Render every line of the records below as a JSON array of strings, one string per line, omitting blank lines.
* START *
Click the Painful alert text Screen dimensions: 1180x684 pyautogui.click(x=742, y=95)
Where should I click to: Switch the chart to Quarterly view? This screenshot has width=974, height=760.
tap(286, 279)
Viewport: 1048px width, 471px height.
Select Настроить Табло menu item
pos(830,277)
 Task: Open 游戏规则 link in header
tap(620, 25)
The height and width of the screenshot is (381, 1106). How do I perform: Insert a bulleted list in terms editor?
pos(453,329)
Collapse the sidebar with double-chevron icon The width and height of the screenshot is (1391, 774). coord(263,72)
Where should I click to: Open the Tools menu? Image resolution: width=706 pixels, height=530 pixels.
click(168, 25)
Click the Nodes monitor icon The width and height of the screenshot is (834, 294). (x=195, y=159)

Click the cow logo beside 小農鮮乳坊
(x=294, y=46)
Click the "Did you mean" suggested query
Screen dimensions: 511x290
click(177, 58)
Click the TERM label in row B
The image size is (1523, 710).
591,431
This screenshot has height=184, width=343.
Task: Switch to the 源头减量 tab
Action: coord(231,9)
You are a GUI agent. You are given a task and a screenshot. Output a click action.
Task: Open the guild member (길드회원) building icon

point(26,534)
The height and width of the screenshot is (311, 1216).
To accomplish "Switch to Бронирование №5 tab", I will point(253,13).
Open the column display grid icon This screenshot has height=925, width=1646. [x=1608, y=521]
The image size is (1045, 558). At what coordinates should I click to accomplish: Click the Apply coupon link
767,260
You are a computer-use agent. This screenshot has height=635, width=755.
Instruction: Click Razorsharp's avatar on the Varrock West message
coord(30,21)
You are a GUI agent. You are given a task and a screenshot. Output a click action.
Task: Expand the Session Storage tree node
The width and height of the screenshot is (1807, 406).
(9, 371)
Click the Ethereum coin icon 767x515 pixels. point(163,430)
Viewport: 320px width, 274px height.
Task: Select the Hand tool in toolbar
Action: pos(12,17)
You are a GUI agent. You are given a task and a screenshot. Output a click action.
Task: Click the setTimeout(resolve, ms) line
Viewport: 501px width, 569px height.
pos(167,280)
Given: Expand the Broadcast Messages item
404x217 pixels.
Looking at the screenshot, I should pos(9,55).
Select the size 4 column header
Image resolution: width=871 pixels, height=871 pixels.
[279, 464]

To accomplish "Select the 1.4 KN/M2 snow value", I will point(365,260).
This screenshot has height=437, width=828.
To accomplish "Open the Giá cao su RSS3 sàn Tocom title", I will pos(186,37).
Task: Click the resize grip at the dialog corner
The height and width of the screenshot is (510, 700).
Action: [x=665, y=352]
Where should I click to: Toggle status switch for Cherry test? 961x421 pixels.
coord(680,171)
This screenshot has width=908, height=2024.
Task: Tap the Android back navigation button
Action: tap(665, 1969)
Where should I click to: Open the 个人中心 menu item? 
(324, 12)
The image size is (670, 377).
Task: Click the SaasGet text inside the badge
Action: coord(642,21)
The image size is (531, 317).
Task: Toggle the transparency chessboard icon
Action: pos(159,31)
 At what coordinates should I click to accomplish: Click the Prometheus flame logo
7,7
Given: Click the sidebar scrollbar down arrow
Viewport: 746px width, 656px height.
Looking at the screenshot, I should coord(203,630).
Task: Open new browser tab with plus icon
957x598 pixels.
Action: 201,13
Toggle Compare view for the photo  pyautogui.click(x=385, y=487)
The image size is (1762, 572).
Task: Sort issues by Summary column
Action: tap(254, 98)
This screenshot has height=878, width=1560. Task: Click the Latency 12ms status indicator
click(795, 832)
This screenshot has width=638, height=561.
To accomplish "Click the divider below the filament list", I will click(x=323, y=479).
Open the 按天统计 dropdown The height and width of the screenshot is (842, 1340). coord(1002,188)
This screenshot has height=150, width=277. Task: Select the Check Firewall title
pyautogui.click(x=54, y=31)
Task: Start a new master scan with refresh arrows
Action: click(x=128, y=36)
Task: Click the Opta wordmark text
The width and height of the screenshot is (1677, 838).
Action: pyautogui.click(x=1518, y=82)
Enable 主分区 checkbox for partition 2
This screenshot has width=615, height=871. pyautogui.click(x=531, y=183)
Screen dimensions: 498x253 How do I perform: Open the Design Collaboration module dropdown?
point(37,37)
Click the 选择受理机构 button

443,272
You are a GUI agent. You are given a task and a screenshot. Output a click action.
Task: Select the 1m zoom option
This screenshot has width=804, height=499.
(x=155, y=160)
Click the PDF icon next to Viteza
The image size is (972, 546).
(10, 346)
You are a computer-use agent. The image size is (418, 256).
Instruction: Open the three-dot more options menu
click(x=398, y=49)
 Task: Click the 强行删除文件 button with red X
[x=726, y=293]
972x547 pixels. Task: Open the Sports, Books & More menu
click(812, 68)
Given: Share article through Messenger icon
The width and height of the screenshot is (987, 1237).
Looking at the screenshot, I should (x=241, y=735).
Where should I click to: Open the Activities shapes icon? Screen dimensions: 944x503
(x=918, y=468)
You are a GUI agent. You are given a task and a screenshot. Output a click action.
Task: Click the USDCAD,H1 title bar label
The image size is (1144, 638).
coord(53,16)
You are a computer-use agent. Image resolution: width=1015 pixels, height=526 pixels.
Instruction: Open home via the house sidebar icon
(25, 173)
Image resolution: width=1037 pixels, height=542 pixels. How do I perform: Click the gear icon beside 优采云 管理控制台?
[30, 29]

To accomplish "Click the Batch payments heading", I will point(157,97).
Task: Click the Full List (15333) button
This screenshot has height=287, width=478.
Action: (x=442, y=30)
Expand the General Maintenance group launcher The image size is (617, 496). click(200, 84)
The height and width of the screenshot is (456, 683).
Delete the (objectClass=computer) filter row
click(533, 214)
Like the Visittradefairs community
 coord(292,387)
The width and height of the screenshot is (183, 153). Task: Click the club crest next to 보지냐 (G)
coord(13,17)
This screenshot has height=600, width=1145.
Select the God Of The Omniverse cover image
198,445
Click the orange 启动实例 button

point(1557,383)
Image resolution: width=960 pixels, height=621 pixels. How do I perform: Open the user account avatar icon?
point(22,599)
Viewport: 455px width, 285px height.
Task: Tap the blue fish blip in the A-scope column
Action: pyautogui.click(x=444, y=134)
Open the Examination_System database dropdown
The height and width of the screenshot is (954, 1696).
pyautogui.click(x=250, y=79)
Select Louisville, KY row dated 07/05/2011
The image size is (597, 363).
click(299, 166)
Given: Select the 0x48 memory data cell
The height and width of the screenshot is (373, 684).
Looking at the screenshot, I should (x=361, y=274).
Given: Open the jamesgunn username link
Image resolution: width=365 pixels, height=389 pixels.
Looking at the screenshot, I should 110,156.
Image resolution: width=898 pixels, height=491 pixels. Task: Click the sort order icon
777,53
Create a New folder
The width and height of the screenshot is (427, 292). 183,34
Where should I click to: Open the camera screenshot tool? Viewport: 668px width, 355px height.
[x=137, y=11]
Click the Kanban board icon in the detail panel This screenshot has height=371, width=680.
* END *
Completed exercise =>
[
  "Click the Painful alert text Screen dimensions: 1180x684 pyautogui.click(x=742, y=95)",
  "Where should I click to: Switch the chart to Quarterly view? This screenshot has width=974, height=760.",
  "tap(286, 279)",
  "Viewport: 1048px width, 471px height.",
  "Select Настроить Табло menu item",
  "pos(830,277)",
  " Task: Open 游戏规则 link in header",
  "tap(620, 25)",
  "The height and width of the screenshot is (381, 1106). How do I perform: Insert a bulleted list in terms editor?",
  "pos(453,329)",
  "Collapse the sidebar with double-chevron icon The width and height of the screenshot is (1391, 774). coord(263,72)",
  "Where should I click to: Open the Tools menu? Image resolution: width=706 pixels, height=530 pixels.",
  "click(168, 25)",
  "Click the Nodes monitor icon The width and height of the screenshot is (834, 294). (x=195, y=159)",
  "Click the cow logo beside 小農鮮乳坊",
  "(x=294, y=46)",
  "Click the \"Did you mean\" suggested query",
  "Screen dimensions: 511x290",
  "click(177, 58)",
  "Click the TERM label in row B",
  "The image size is (1523, 710).",
  "591,431",
  "This screenshot has height=184, width=343.",
  "Task: Switch to the 源头减量 tab",
  "Action: coord(231,9)",
  "You are a GUI agent. You are given a task and a screenshot. Output a click action.",
  "Task: Open the guild member (길드회원) building icon",
  "point(26,534)",
  "The height and width of the screenshot is (311, 1216).",
  "To accomplish \"Switch to Бронирование №5 tab\", I will point(253,13).",
  "Open the column display grid icon This screenshot has height=925, width=1646. [x=1608, y=521]",
  "The image size is (1045, 558). At what coordinates should I click to accomplish: Click the Apply coupon link",
  "767,260",
  "You are a computer-use agent. This screenshot has height=635, width=755.",
  "Instruction: Click Razorsharp's avatar on the Varrock West message",
  "coord(30,21)",
  "You are a GUI agent. You are given a task and a screenshot. Output a click action.",
  "Task: Expand the Session Storage tree node",
  "The width and height of the screenshot is (1807, 406).",
  "(9, 371)",
  "Click the Ethereum coin icon 767x515 pixels. point(163,430)",
  "Viewport: 320px width, 274px height.",
  "Task: Select the Hand tool in toolbar",
  "Action: pos(12,17)",
  "You are a GUI agent. You are given a task and a screenshot. Output a click action.",
  "Task: Click the setTimeout(resolve, ms) line",
  "Viewport: 501px width, 569px height.",
  "pos(167,280)",
  "Given: Expand the Broadcast Messages item",
  "404x217 pixels.",
  "Looking at the screenshot, I should pos(9,55).",
  "Select the size 4 column header",
  "Image resolution: width=871 pixels, height=871 pixels.",
  "[279, 464]",
  "To accomplish \"Select the 1.4 KN/M2 snow value\", I will point(365,260).",
  "This screenshot has height=437, width=828.",
  "To accomplish \"Open the Giá cao su RSS3 sàn Tocom title\", I will pos(186,37).",
  "Task: Click the resize grip at the dialog corner",
  "The height and width of the screenshot is (510, 700).",
  "Action: [x=665, y=352]",
  "Where should I click to: Toggle status switch for Cherry test? 961x421 pixels.",
  "coord(680,171)",
  "This screenshot has width=908, height=2024.",
  "Task: Tap the Android back navigation button",
  "Action: tap(665, 1969)",
  "Where should I click to: Open the 个人中心 menu item? ",
  "(324, 12)",
  "The image size is (670, 377).",
  "Task: Click the SaasGet text inside the badge",
  "Action: coord(642,21)",
  "The image size is (531, 317).",
  "Task: Toggle the transparency chessboard icon",
  "Action: pos(159,31)",
  " At what coordinates should I click to accomplish: Click the Prometheus flame logo",
  "7,7",
  "Given: Click the sidebar scrollbar down arrow",
  "Viewport: 746px width, 656px height.",
  "Looking at the screenshot, I should coord(203,630).",
  "Task: Open new browser tab with plus icon",
  "957x598 pixels.",
  "Action: 201,13",
  "Toggle Compare view for the photo  pyautogui.click(x=385, y=487)",
  "The image size is (1762, 572).",
  "Task: Sort issues by Summary column",
  "Action: tap(254, 98)",
  "This screenshot has height=878, width=1560. Task: Click the Latency 12ms status indicator",
  "click(795, 832)",
  "This screenshot has width=638, height=561.",
  "To accomplish \"Click the divider below the filament list\", I will click(x=323, y=479).",
  "Open the 按天统计 dropdown The height and width of the screenshot is (842, 1340). coord(1002,188)",
  "This screenshot has height=150, width=277. Task: Select the Check Firewall title",
  "pyautogui.click(x=54, y=31)",
  "Task: Start a new master scan with refresh arrows",
  "Action: click(x=128, y=36)",
  "Task: Click the Opta wordmark text",
  "The width and height of the screenshot is (1677, 838).",
  "Action: pyautogui.click(x=1518, y=82)",
  "Enable 主分区 checkbox for partition 2",
  "This screenshot has width=615, height=871. pyautogui.click(x=531, y=183)",
  "Screen dimensions: 498x253 How do I perform: Open the Design Collaboration module dropdown?",
  "point(37,37)",
  "Click the 选择受理机构 button",
  "443,272",
  "You are a GUI agent. You are given a task and a screenshot. Output a click action.",
  "Task: Select the 1m zoom option",
  "This screenshot has width=804, height=499.",
  "(x=155, y=160)",
  "Click the PDF icon next to Viteza",
  "The image size is (972, 546).",
  "(10, 346)",
  "You are a computer-use agent. The image size is (418, 256).",
  "Instruction: Open the three-dot more options menu",
  "click(x=398, y=49)",
  " Task: Click the 强行删除文件 button with red X",
  "[x=726, y=293]",
  "972x547 pixels. Task: Open the Sports, Books & More menu",
  "click(812, 68)",
  "Given: Share article through Messenger icon",
  "The width and height of the screenshot is (987, 1237).",
  "Looking at the screenshot, I should (x=241, y=735).",
  "Where should I click to: Open the Activities shapes icon? Screen dimensions: 944x503",
  "(x=918, y=468)",
  "You are a GUI agent. You are given a task and a screenshot. Output a click action.",
  "Task: Click the USDCAD,H1 title bar label",
  "The image size is (1144, 638).",
  "coord(53,16)",
  "You are a computer-use agent. Image resolution: width=1015 pixels, height=526 pixels.",
  "Instruction: Open home via the house sidebar icon",
  "(25, 173)",
  "Image resolution: width=1037 pixels, height=542 pixels. How do I perform: Click the gear icon beside 优采云 管理控制台?",
  "[30, 29]",
  "To accomplish \"Click the Batch payments heading\", I will point(157,97).",
  "Task: Click the Full List (15333) button",
  "This screenshot has height=287, width=478.",
  "Action: (x=442, y=30)",
  "Expand the General Maintenance group launcher The image size is (617, 496). click(200, 84)",
  "The height and width of the screenshot is (456, 683).",
  "Delete the (objectClass=computer) filter row",
  "click(533, 214)",
  "Like the Visittradefairs community",
  " coord(292,387)",
  "The width and height of the screenshot is (183, 153). Task: Click the club crest next to 보지냐 (G)",
  "coord(13,17)",
  "This screenshot has height=600, width=1145.",
  "Select the God Of The Omniverse cover image",
  "198,445",
  "Click the orange 启动实例 button",
  "point(1557,383)",
  "Image resolution: width=960 pixels, height=621 pixels. How do I perform: Open the user account avatar icon?",
  "point(22,599)",
  "Viewport: 455px width, 285px height.",
  "Task: Tap the blue fish blip in the A-scope column",
  "Action: pyautogui.click(x=444, y=134)",
  "Open the Examination_System database dropdown",
  "The height and width of the screenshot is (954, 1696).",
  "pyautogui.click(x=250, y=79)",
  "Select Louisville, KY row dated 07/05/2011",
  "The image size is (597, 363).",
  "click(299, 166)",
  "Given: Select the 0x48 memory data cell",
  "The height and width of the screenshot is (373, 684).",
  "Looking at the screenshot, I should (x=361, y=274).",
  "Given: Open the jamesgunn username link",
  "Image resolution: width=365 pixels, height=389 pixels.",
  "Looking at the screenshot, I should 110,156.",
  "Image resolution: width=898 pixels, height=491 pixels. Task: Click the sort order icon",
  "777,53",
  "Create a New folder",
  "The width and height of the screenshot is (427, 292). 183,34",
  "Where should I click to: Open the camera screenshot tool? Viewport: 668px width, 355px height.",
  "[x=137, y=11]",
  "Click the Kanban board icon in the detail panel This screenshot has height=371, width=680."
]